Just the other day two-time guests called our office with some interesting information and an unusual request.
Karen and John have traveled with us on two of our cultural walking adventures: Prague to Budapest and Amalfi Coast & Capri. This time, they were looking at our Week in Provence trip, and had recommended us to some friends who they hoped would travel with them. The only fly in the ointment was their friends’ request that they all consider another well-known tour company who they found on-line, and which they said had the same, identical itinerary to Classic Journeys, at a lower price. Karen and John, to their credit, called to discuss it with us to see what we thought about the whole thing.
Since our Week in Provence trip was the first tour I scouted when we opened the doors at Classic Journeys 15 years ago, I took the call with a mixture of skepticism and interest. Provence is not a huge region, so of course (I thought to myself) there could be some overlap in what one company and another do, what places they visit and what activities they undertake during the week.
Yes, said Karen, but this is different, she said. The other company, known for its biking tours, had just entered into walking and had seemingly copied our entire itinerary!
Now my ears were perked up and I asked her to let me know the name of the company and the tour they were considering. She did and I took a look at it on-line. Sure enough, it was the most sincere form of flattery: a really good job of copying what we do, where we go, where we stay. The whole works. And it was about $600-$700 less than our trip.
Now, I know our trip very well (as I said, I created it), but I wasn’t sure how I was going to make an educated comparison between our trip and the competitor’s new tour. Then I had an idea: several of our guides in Provence also guide for other companies as they fill out their schedules during the tour season. So I picked up the phone and dialed two of our most experienced guides.
I asked them if they knew the other company, and had they guided any of its trips. Coincidentally, they had guided for them on a number of occasions and they had many things to say about them. I found it all so interesting that I thought I’d share it with you.
Let’s start with the oxymoronic term, “industrial tourism”…
Our guides used it and by that they meant that the competitor operates so many departures (one per week for 30 or more weeks) that the guests are truly tourists, not travelers. As Veronique said, “With the other company, it’s a factory. We guides never have the opportunity to know the guests as people.” In contrast, the guides said that with Classic Journeys’ groups, they not only know the guests as people, they (and the guests) cry when we part at the end of the week. Back to Veronique, “We develop real relationships with the Classic Journeys’ guests.”
How else does industrial tourism affect a tour?
Meeting local people: The guides noted that when we take you to a local artisan or friend, each visit is unique, because our local friends are not in the tourism industry. So whether the local person you meet is an artisan, shepherd, baker, winemaker or other, they are taking an hour or so out of their regular work day, perhaps 4 to 6 times a year to meet with our guests. In contrast, industrial tourism means that a guest with the competitor might be on tour 23 of a 35 tour season. The “locals” that those poor guests meet are employed every week to do the same thing week after week for large group of guests. It is totally scripted and recreated time after time.
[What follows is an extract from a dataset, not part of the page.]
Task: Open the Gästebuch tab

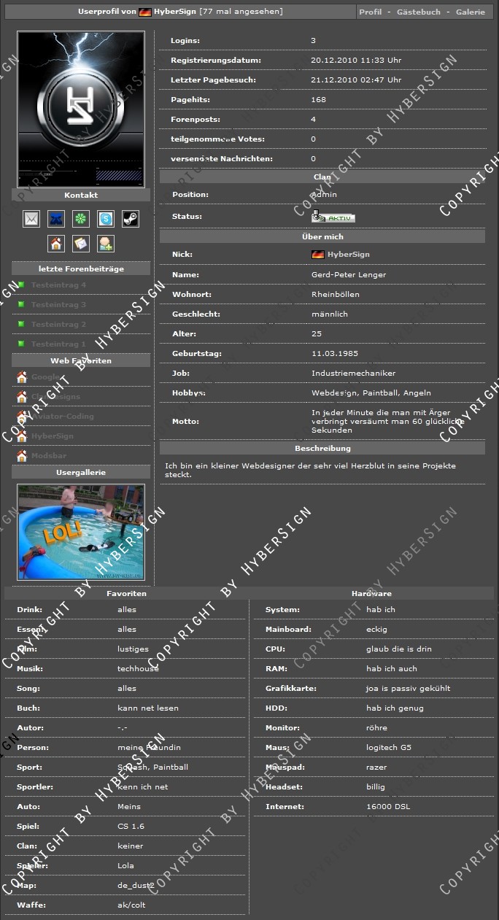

Empowered guides: A hallmark of our trips is our guides, who not only participate in the scouting of the trips, but also are empowered to make changes during each departure to maximize the enjoyment of each trip for the benefit of our guests. (As they said to me, “You trust us to really put our personality into each departure.”) That means that a guide can change things around to solve or avoid a problem, and they can also make edits to take advantage of a one-off opportunity (maybe a village festival or invitation into a private home). With the industrial tourism approach of our competitor, the guides noted that they are explicitly told to “stick to the program.” No changes or alterations are allowed by headquarters.
Meals – have it your way; or not: Obviously the culinary aspects of a region are very important to enjoying and understanding the culture. We and our guides work with our restaurants to provide our guests an exceptional experience at the plate. Veronique commented to me, “Edward, there is only so much you can do with a budget. We simply receive much less from the other company for dinners, and the headquarters there negotiates exactly what everyone is going to eat. With Classic Journeys, we are allowed to work with the chefs to prepare very special meals that feature the best of what is fresh at each time of the year.” We find that just like the army, a tour travels on its stomach. Happy stomachs make for happy guests.
Well, I can go on with comparisons about the hotels, balance of activities, our full hand’s on cooking instruction in a chateau versus the industrial tourism’s quickie pastry lesson, relative group sizes and more, but I think I’ve used enough of your time right now.
If you’ve had an occasion where your vacation turned out to be more industrial than personal, drop me a line at firstname.lastname@example.org.
PS If you’re wondering, Karen and John (along with their friends) gave it all a lot of thought, called the other company to ask them about how they operate their tour, and in the end…are reserved on our October Week in Provence trip. We look forward to making their vacation exceptional.